Table 6 Predicted hub proteins from the essential gene lists for C. jejuni (A) and C. coli (B). C. jejuni and C. coli top 10 hub proteins were predicted using Betweenness, Closeness, Degree, Radiality and Bottleneck to rank nodes within the protein-protein interaction networks built from the essential gene lists. The top 10 proteins are in rank order (1 being the highest and 10 being the lowest) according to species and the type of analysis

Included in the essential gene list across all four species are 21 genes of unknown function, with eight of these predicted, by Bakta, to be a periplasmic proteins or integral membrane proteins. These eight include two which have been experimentally shown to be N-glycosylated (Cj0515 and Cj0503) [85], four which have been found to have functions, but have not been annotated as such (Cj1276c – FtsX, Cj0801 – MurJ, Cj0362 – HemJ and Cj0313 – LptF/G). Two genes, Cj0651 and Cj1637c, have no functional domains predicted but are annotated as an integral membrane protein and a periplasmic domain respectively.

We performed a BlastP search against non-redundant protein sequences excluding those from Campylobacter. For Cj0651 we were unable to find any proteins with similar sequence in any other bacteria outside the Campylobacterales order. This protein warrants further investigation as a possible Campylobacterales-specific, core-essential, surface-accessible target. From the rest of the hypothetical genes that were not annotated as being membrane associated, two genes have previously been highlighted in previous essential gene lists. The genes, Cj0711 and Cj1712, have been found to be essential across multiple Tn mutagenesis studies. Interestingly Cj1712 has been found to encode a putative PunB homolog thus likely be involved in purine and pyrimidine metabolism [21].
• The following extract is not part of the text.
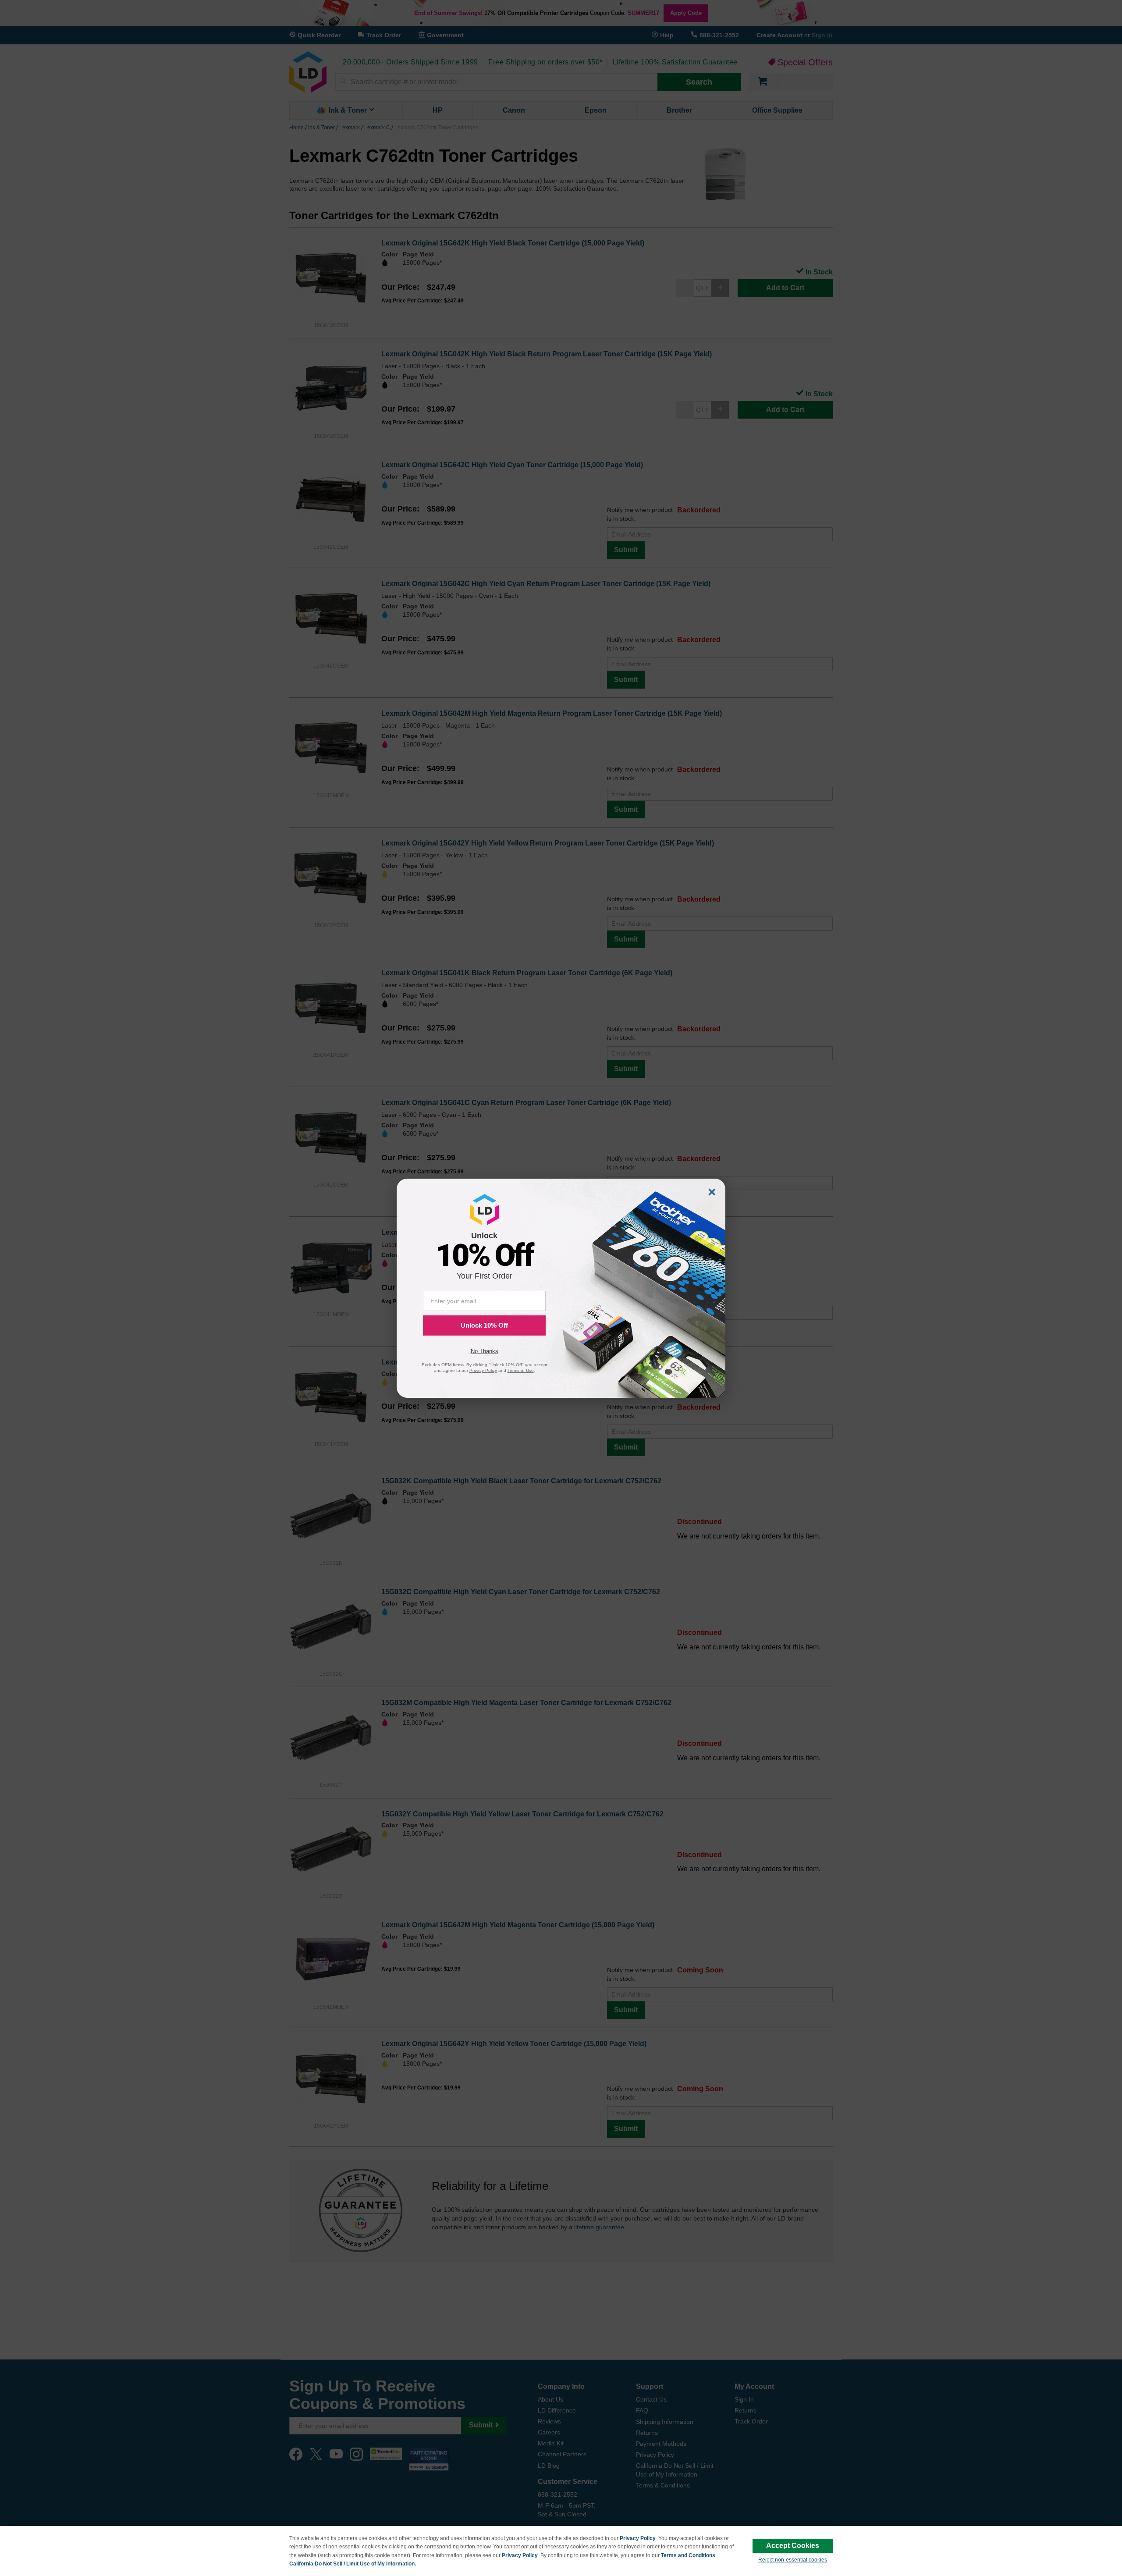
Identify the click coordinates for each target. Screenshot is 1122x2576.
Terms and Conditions (688, 2555)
Network topology analysis of core essential genes

Using the essential gene lists, it is possible to explore the interactions of proteins, encoded by these genes, using protein–protein interaction (PPI) networks. Here we have used the essential gene list to visualize the interactions of essential proteins within Campylobacter, with each node representing a protein connected by edges representing interaction between the proteins. The PPI network was then analysed for ‘Hub’ proteins. Hub proteins are of a particular interest as these are proteins that have a high number of interaction partners across the protein network. Due to their vast number of interactors and connectivity, which indicates importance of that protein, targeting these proteins may offer advantages for intervention. When eliminating or targeting hub proteins, the entire structure of a biological network changes, and can have an impact on fitness [86].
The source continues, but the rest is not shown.